I am training multi-lingual NMT for English to Indian languages on WAT 2021 Indic multi-lingual shared task data (). I got the following error after 800 training steps:
Traceback (most recent call last):
File “/home/ram/anaconda3/bin/onmt_train”, line 33, in
sys.exit(load_entry_point(‘OpenNMT-py==2.0.0rc2’, ‘console_scripts’, ‘onmt_train’)())
File “/home/ram/anaconda3/lib/python3.8/site-packages/OpenNMT_py-2.0.0rc2-py3.8.egg/onmt/bin/train.py”, line 169, in mai
n
train(opt)
File “/home/ram/anaconda3/lib/python3.8/site-packages/OpenNMT_py-2.0.0rc2-py3.8.egg/onmt/bin/train.py”, line 148, in tra
in
p.join()
File “/home/ram/anaconda3/lib/python3.8/multiprocessing/process.py”, line 149, in join
res = self._popen.wait(timeout)
File “/home/ram/anaconda3/lib/python3.8/multiprocessing/popen_fork.py”, line 47, in wait
return self.poll(os.WNOHANG if timeout == 0.0 else 0)
File “/home/ram/anaconda3/lib/python3.8/multiprocessing/popen_fork.py”, line 27, in poll
pid, sts = os.waitpid(self.pid, flag)
File “/home/ram/anaconda3/lib/python3.8/site-packages/OpenNMT_py-2.0.0rc2-py3.8.egg/onmt/utils/distributed.py”, line 162
, in signal_handler
raise Exception(msg)
Exception:
– Tracebacks above this line can probably
Traceback (most recent call last):
File “/home/ram/anaconda3/lib/python3.8/site-packages/OpenNMT_py-2.0.0rc2-py3.8.egg/onmt/utils/distributed.py”, line 208, in consumer
process_fn(opt, device_id=device_id,
File “/home/ram/anaconda3/lib/python3.8/site-packages/OpenNMT_py-2.0.0rc2-py3.8.egg/onmt/train_single.py”, line 102, in main
trainer.train(
File “/home/ram/anaconda3/lib/python3.8/site-packages/OpenNMT_py-2.0.0rc2-py3.8.egg/onmt/trainer.py”, line 242, in train
self._gradient_accumulation(
File “/home/ram/anaconda3/lib/python3.8/site-packages/OpenNMT_py-2.0.0rc2-py3.8.egg/onmt/trainer.py”, line 366, in _gradient_accumulation
outputs, attns = self.model(
File “/home/ram/anaconda3/lib/python3.8/site-packages/torch/nn/modules/module.py”, line 722, in _call_impl
result = self.forward(*input, **kwargs)
File “/home/ram/anaconda3/lib/python3.8/site-packages/OpenNMT_py-2.0.0rc2-py3.8.egg/onmt/models/model.py”, line 45, in forward
enc_state, memory_bank, lengths = self.encoder(src, lengths)

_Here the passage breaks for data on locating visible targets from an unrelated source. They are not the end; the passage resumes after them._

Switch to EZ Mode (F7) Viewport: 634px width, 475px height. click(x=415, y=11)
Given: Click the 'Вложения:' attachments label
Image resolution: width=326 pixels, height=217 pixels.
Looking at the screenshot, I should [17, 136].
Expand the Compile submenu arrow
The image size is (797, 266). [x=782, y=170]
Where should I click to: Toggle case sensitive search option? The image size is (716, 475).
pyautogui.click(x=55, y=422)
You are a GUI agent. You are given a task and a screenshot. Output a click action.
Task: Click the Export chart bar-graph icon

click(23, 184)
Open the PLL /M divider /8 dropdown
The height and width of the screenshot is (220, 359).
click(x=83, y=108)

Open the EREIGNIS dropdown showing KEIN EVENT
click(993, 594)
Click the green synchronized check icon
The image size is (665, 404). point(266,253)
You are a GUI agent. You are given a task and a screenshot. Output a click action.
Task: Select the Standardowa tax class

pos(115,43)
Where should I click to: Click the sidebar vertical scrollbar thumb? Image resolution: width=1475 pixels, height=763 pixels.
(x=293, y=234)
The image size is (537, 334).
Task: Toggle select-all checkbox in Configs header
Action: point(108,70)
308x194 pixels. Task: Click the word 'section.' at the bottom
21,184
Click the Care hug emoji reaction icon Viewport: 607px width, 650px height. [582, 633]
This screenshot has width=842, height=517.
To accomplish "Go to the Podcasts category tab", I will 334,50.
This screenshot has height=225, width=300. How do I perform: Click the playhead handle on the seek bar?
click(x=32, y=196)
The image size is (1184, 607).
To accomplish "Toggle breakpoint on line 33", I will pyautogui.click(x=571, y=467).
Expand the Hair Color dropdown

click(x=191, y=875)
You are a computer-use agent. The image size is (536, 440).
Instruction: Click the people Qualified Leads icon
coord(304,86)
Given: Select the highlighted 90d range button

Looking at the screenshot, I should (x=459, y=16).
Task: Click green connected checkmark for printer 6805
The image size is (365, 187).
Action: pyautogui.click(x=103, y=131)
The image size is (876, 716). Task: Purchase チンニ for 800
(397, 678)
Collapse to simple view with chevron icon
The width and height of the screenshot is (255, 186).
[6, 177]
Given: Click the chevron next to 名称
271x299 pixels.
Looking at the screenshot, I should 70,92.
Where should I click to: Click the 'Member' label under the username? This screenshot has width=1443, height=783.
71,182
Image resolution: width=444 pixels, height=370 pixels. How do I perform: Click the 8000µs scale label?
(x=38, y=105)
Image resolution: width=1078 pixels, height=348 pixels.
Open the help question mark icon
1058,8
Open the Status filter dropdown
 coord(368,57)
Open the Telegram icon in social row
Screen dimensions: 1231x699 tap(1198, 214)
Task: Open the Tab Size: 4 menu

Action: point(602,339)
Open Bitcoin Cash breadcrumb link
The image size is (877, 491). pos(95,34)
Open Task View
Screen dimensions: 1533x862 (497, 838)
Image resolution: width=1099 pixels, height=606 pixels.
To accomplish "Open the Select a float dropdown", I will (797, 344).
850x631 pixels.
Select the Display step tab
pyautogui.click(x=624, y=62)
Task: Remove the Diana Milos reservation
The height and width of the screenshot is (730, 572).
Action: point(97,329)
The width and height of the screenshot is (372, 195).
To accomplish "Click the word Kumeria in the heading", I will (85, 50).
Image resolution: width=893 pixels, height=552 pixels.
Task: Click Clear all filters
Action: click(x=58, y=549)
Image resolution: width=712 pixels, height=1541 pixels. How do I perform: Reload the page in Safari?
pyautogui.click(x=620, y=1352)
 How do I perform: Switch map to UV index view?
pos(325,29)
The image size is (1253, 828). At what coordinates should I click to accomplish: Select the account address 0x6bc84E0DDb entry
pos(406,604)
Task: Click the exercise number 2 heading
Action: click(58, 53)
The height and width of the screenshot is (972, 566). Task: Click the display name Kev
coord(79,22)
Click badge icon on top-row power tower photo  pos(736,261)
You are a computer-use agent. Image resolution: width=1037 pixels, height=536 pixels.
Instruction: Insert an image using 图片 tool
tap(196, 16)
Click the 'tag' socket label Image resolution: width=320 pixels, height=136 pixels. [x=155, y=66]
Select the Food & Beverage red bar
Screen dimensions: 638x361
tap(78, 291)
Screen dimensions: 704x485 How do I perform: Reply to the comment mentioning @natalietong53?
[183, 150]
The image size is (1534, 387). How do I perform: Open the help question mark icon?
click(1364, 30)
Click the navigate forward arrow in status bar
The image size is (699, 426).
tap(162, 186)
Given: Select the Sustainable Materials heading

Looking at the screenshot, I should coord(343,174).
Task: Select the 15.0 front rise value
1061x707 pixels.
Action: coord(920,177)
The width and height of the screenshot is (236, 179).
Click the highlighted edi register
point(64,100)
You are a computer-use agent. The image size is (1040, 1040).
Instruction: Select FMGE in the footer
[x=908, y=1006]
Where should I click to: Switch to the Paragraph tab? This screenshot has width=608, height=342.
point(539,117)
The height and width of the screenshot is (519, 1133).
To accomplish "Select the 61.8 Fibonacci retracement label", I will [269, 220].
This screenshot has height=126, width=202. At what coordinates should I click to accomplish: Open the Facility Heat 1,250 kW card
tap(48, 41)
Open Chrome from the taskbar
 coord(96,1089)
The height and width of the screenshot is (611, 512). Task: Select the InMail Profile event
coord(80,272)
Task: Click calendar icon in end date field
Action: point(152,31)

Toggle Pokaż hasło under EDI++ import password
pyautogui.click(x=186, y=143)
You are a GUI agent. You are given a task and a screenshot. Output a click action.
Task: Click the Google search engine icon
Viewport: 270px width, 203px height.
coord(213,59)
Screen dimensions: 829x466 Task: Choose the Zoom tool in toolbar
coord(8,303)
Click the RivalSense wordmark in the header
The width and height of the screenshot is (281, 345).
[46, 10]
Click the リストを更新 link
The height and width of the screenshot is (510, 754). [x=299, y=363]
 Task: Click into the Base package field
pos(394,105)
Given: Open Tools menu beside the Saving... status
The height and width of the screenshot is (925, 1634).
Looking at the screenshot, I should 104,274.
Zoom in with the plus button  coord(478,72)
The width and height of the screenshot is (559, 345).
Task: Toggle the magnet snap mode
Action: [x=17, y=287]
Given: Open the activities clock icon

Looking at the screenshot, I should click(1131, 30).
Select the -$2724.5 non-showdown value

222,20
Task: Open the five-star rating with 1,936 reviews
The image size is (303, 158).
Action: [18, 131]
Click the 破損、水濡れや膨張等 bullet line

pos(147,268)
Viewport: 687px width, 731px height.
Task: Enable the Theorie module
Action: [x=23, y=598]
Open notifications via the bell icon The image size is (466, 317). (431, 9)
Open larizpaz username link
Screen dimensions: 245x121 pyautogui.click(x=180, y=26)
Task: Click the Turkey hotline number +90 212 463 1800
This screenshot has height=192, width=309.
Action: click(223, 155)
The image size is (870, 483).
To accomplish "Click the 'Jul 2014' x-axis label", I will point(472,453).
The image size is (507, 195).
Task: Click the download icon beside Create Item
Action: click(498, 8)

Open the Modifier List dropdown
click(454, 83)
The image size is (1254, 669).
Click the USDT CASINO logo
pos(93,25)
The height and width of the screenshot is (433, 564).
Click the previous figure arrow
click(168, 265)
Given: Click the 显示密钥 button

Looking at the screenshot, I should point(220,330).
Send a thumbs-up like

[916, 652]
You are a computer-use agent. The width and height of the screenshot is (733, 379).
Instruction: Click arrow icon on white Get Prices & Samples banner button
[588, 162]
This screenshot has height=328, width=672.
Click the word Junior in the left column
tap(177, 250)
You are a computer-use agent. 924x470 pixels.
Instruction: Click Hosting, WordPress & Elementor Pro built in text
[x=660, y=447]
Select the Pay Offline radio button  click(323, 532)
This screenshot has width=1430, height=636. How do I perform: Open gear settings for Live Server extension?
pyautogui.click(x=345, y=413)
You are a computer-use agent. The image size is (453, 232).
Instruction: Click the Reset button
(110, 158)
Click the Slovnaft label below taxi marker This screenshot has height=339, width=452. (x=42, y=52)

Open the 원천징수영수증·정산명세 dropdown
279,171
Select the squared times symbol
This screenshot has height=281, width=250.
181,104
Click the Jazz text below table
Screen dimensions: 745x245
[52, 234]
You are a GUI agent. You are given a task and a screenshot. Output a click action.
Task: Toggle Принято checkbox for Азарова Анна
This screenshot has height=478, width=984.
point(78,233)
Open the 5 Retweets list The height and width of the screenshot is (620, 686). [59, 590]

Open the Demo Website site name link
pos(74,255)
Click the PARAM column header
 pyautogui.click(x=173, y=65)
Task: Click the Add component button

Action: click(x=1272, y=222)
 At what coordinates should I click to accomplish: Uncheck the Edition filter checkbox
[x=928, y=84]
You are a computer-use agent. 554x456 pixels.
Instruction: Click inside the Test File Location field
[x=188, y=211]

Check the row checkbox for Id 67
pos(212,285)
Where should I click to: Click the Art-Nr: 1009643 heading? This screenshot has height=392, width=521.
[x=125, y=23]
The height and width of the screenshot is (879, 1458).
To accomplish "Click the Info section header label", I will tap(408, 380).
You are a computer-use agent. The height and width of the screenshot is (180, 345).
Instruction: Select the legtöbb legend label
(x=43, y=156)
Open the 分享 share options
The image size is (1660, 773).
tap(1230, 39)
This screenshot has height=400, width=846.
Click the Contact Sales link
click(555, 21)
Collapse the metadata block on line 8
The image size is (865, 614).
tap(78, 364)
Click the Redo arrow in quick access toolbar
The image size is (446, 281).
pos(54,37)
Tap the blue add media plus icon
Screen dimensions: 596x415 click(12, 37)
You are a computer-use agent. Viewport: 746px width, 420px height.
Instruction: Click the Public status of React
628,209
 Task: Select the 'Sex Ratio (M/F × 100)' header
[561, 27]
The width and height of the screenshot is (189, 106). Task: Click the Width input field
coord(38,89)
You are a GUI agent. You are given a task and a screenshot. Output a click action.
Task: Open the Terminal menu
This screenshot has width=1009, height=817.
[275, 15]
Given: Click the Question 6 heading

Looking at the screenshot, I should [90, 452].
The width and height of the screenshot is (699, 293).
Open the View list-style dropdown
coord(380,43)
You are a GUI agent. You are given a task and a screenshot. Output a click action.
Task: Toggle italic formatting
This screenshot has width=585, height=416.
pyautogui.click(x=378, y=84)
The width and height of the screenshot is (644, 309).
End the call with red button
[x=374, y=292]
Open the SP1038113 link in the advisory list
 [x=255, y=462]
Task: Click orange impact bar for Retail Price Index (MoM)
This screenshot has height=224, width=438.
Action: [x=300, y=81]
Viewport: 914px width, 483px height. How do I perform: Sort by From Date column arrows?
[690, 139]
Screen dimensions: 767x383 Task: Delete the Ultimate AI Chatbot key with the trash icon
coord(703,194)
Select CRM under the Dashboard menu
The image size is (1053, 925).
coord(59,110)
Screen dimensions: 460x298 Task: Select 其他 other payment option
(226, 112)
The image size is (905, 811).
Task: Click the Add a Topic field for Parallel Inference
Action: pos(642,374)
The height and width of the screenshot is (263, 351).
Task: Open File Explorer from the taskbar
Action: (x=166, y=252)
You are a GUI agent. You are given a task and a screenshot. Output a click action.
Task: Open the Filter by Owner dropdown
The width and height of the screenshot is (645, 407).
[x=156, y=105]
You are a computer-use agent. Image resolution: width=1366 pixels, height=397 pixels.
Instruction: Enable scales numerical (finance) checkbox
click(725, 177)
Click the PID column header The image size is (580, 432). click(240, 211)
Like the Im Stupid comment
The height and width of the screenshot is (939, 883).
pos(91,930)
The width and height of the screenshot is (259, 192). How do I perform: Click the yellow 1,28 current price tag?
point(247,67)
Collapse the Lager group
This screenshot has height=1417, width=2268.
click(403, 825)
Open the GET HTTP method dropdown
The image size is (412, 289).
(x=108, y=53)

File “/home/ram/anaconda3/lib/python3.8/site-packages/torch/nn/modules/module.py”, line 722, in _call_impl
result = self.forward(*input, **kwargs)
File “/home/ram/anaconda3/lib/python3.8/site-packages/OpenNMT_py-2.0.0rc2-py3.8.egg/onmt/models/model.py”, line 45, in forward
enc_state, memory_bank, lengths = self.encoder(src, lengths)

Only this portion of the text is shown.